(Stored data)
====================

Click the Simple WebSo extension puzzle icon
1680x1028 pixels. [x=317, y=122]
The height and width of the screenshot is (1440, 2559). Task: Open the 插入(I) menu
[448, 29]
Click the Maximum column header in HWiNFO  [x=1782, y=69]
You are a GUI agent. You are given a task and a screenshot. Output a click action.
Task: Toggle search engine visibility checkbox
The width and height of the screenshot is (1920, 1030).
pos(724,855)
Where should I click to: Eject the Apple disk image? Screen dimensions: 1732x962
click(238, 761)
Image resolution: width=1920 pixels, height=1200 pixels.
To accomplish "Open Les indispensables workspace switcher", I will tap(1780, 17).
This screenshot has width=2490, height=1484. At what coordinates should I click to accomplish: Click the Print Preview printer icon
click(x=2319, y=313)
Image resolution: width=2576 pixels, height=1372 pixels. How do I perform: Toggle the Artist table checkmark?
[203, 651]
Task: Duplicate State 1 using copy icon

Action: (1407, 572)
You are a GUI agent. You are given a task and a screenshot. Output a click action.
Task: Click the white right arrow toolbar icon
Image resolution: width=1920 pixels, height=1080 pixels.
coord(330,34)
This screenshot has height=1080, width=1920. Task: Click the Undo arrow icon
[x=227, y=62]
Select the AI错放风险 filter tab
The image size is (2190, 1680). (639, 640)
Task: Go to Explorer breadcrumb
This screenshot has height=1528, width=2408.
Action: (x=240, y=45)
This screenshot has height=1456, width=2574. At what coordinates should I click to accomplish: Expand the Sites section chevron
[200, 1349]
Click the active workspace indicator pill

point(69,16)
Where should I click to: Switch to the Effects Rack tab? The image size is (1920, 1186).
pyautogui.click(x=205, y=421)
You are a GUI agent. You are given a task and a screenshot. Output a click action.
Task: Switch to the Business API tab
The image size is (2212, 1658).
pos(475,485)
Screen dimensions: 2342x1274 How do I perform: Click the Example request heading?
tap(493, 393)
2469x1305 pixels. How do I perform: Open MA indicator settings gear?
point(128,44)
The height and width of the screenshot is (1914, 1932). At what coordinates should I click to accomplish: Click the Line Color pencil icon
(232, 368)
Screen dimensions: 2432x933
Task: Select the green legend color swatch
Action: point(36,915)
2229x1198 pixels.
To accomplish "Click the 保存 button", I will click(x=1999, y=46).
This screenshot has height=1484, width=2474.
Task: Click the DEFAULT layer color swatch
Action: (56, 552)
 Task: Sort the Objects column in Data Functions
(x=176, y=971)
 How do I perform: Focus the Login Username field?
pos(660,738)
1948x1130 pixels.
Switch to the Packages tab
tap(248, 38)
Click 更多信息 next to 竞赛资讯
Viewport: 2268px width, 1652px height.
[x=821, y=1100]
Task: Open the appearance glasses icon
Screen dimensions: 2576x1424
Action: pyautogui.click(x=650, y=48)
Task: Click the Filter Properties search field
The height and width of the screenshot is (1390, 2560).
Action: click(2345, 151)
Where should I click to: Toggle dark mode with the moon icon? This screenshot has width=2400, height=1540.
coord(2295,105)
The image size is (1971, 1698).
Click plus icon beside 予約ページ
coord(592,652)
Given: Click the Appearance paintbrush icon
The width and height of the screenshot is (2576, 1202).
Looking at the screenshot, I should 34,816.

====================

▶ WHAT YOU SHOULD DO: Transcribe the records in full, keeping every character as it is.

▶ EXERCISE ANSWER:
Click the Simple WebSo extension puzzle icon
1680x1028 pixels. [x=317, y=122]
The height and width of the screenshot is (1440, 2559). Task: Open the 插入(I) menu
[448, 29]
Click the Maximum column header in HWiNFO  [x=1782, y=69]
You are a GUI agent. You are given a task and a screenshot. Output a click action.
Task: Toggle search engine visibility checkbox
The width and height of the screenshot is (1920, 1030).
pos(724,855)
Where should I click to: Eject the Apple disk image? Screen dimensions: 1732x962
click(238, 761)
Image resolution: width=1920 pixels, height=1200 pixels.
To accomplish "Open Les indispensables workspace switcher", I will tap(1780, 17).
This screenshot has width=2490, height=1484. At what coordinates should I click to accomplish: Click the Print Preview printer icon
click(x=2319, y=313)
Image resolution: width=2576 pixels, height=1372 pixels. How do I perform: Toggle the Artist table checkmark?
[203, 651]
Task: Duplicate State 1 using copy icon

Action: (1407, 572)
You are a GUI agent. You are given a task and a screenshot. Output a click action.
Task: Click the white right arrow toolbar icon
Image resolution: width=1920 pixels, height=1080 pixels.
coord(330,34)
This screenshot has height=1080, width=1920. Task: Click the Undo arrow icon
[x=227, y=62]
Select the AI错放风险 filter tab
The image size is (2190, 1680). (639, 640)
Task: Go to Explorer breadcrumb
This screenshot has height=1528, width=2408.
Action: (x=240, y=45)
This screenshot has height=1456, width=2574. At what coordinates should I click to accomplish: Expand the Sites section chevron
[200, 1349]
Click the active workspace indicator pill

point(69,16)
Where should I click to: Switch to the Effects Rack tab? The image size is (1920, 1186).
pyautogui.click(x=205, y=421)
You are a GUI agent. You are given a task and a screenshot. Output a click action.
Task: Switch to the Business API tab
The image size is (2212, 1658).
pos(475,485)
Screen dimensions: 2342x1274 How do I perform: Click the Example request heading?
tap(493, 393)
2469x1305 pixels. How do I perform: Open MA indicator settings gear?
point(128,44)
The height and width of the screenshot is (1914, 1932). At what coordinates should I click to accomplish: Click the Line Color pencil icon
(232, 368)
Screen dimensions: 2432x933
Task: Select the green legend color swatch
Action: point(36,915)
2229x1198 pixels.
To accomplish "Click the 保存 button", I will click(x=1999, y=46).
This screenshot has height=1484, width=2474.
Task: Click the DEFAULT layer color swatch
Action: (56, 552)
 Task: Sort the Objects column in Data Functions
(x=176, y=971)
 How do I perform: Focus the Login Username field?
pos(660,738)
1948x1130 pixels.
Switch to the Packages tab
tap(248, 38)
Click 更多信息 next to 竞赛资讯
Viewport: 2268px width, 1652px height.
[x=821, y=1100]
Task: Open the appearance glasses icon
Screen dimensions: 2576x1424
Action: pyautogui.click(x=650, y=48)
Task: Click the Filter Properties search field
The height and width of the screenshot is (1390, 2560).
Action: click(2345, 151)
Where should I click to: Toggle dark mode with the moon icon? This screenshot has width=2400, height=1540.
coord(2295,105)
The image size is (1971, 1698).
Click plus icon beside 予約ページ
coord(592,652)
Given: Click the Appearance paintbrush icon
The width and height of the screenshot is (2576, 1202).
Looking at the screenshot, I should 34,816.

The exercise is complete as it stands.